最強最愛のビギナーズ 第十八話「だって私は、まだ幸せになってないから!」イナーシャだった存在は小刻みに震えながらこちらに向けて武器を構えていた。
対する、アスも腹が決まったのか妖精武装で包まれた拳を相手に向けている。
相手の動きも出方も分からない、ならば、押し通すのみ。
その為の勇気をあの二人が私に与えてくれた。
仮に私がここで散ったとしても、ううん、絶対にこの局面を越えて見せる。
そして、三人でアシエンの元に進むんだ。
強い意思が魔力に反映し、魔力から妖精武装に伝わり相手を打ち砕く純粋な力となる。
向かい合う二人、最初に動いたのは…アスだった。
「アスクレピアス、推して参ります!」小細工なしの真っ向勝負で、真正面から最短距離でイナーシャに特攻する。
「ウヒャォウ!!」
声になってない声を上げながら、アスに向かって鎌を振り下ろす。
すんでのところで鎌を潜り躱しながら渾身の一打をイナーシャの胸に叩き込む。
「精魔ブレイクゥ!」
「グゥエエ!」
見事にクリーンヒットし呻きながら後ろに吹き飛ぶが、すぐにむくっと起き上がり何事も無かったかのようにこちら向かって走り出す。

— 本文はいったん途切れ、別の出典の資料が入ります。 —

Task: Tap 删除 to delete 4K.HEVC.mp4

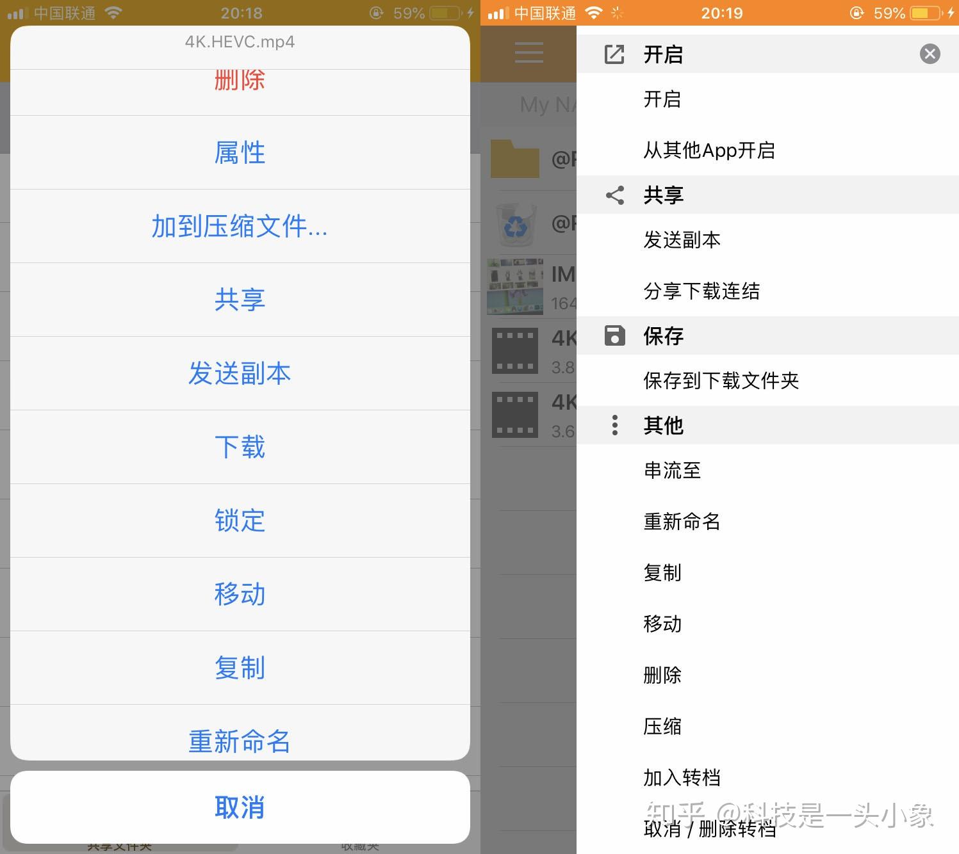Action: (x=239, y=79)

「くっ、こんな攻撃じゃほとんど効いてないって事ですね…なら、もっと力を込めて行くのみです!」
アスも間髪入れずイナーシャに向かって駆け出す。
イナーシャの攻撃は素直なほどに単調だが、動きが予測できない分どう変化するのか読めない。
不安はあるけど、距離をとっての攻撃で仕留めきれる相手ではない。
なら接近戦あるのみ。
頭上から大振りの一撃がアスの頭部に襲い掛かる。
躱しても良いが、ここはこう対処しよう。
「インテリジェンス・アス・キック!!」
緑の光を放ちながら下からの強力なカウンターキックが鎌を蹴り飛ばし、大きくイナーシャが態勢を崩す。
「ここで更に、轟けインテリジェンス・アス・ボンバー!」間髪入れず相手の隙をつき持てる力を惜しみなく相手の顔に叩き込む。
「ヒギィアアアア」
完全な連撃をその身に喰らい、声と共にもろにきりもみ状態で空中を舞うイナーシャ。
そのまま落ち地面に叩きつけられると見込んでいたアスの予測は、いとも簡単に裏切られた。

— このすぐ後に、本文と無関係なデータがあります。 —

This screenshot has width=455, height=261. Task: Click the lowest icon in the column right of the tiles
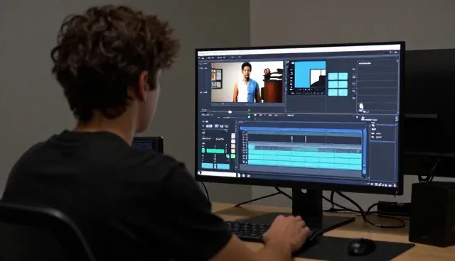click(x=354, y=99)
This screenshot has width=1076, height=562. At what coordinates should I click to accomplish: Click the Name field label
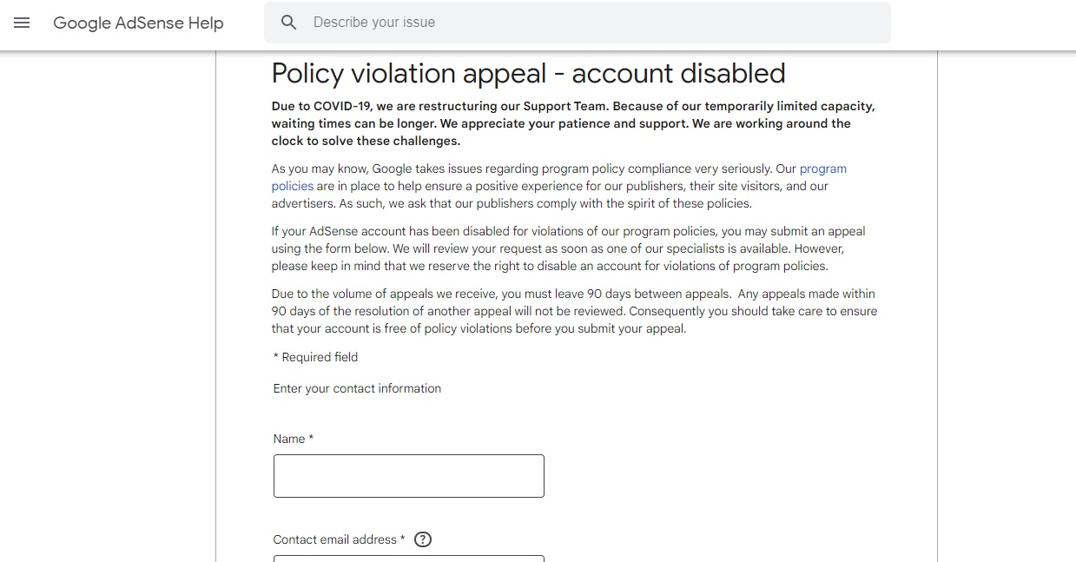(x=294, y=439)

なんと、イナーシャが地面に落ちた…と思ったその瞬間、地面を蹴り、ありえない角度でこちらに急接近してきたのだ。
「え!?」
ほんの一瞬、アスがあっけにとられたのは一瞬だった。
折れ曲がった首で体全身を使い、渾身の暴力で鎌を振るってきたのだ。
とっさに十字受けの構えを取るが、体勢が十分に整っておらず相手の攻撃をほぼ直撃で貰い受けた。
「きゃあああああ!」
アグレッシブで苛烈すぎる思いをその身に受け、宙を舞うアス。
想像以上の威力に思わず叫び声を上げる。
しかし、イナーシャの攻撃はそれで終わりではなかった。
ボールを追う無邪気な子供の様に、走り出し空中に舞うアスに追い打ちの飛び蹴りを決めた。

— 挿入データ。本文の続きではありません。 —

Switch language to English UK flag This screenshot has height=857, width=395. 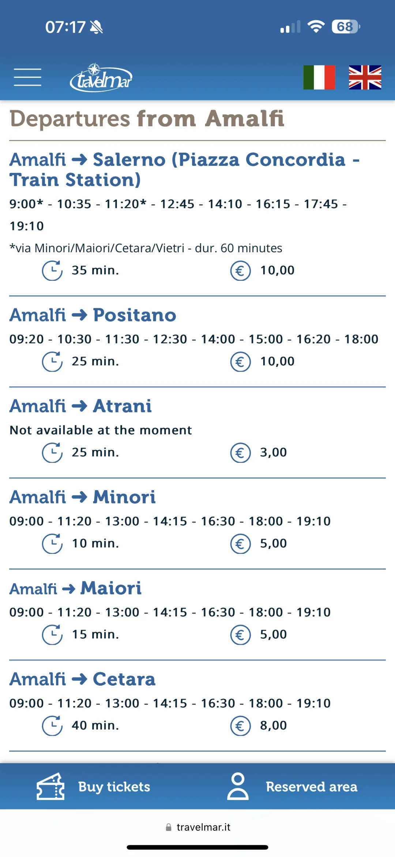click(365, 77)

横からの強力な力も加わり、なすすべなく地面を転がっていくアス。
固い地面により体は擦れ、ボロ雑巾の様になりやっとの事で止まる。
「痛い…痛いよ…」
全身を駆け巡るあまりの痛さに本音が漏れる。
ふと顔を上げると、更に追撃しようとイナーシャが猛然と向かってくる姿が目に入った。
「私、ここで死ぬのかな…」これも、アスが今思っている素直な本音だろう。
脅威が眼前に迫っている中、満身創痍、更には相手への対策が見つからない。
今までなかった事だけに、どうすればいいのか分からない。
「死にたくない…」
痛む腕をおさえ俯くアスに、容赦なくイナーシャの鎌が近づく。
「だって…」
この間にも頭上に迫る悪意の鎌。
「だって私は…まだ幸せになっていないからぁああああ!」アスの内に秘められていた強い思いが言葉となりあふれ出し、同時に力が覚醒する。
”ガキィィィイイイイン”
獲物を完全に捉えたと思ったイナーシャの鎌が強い力にはじかれる。
意思を失った筈のイナーシャが無言で見据える先には。
内から眩く直視できないほど壮麗な七色の光を放つ妖精の女王がそこに居た。
見る見るうちに塞がっていく体中の傷。
ゆっくり目を開き、高雅な瞳はじっとイナーシャを見据えた。
唖然とその光景を見るイナーシャ。
何が起こっているのか理解が追い付かないといったところだろうか。
「私は怖かったのかも知れない、自分の本心をさらけ出す事で何かが壊れたり変わってしまう事が」語り続けるアス。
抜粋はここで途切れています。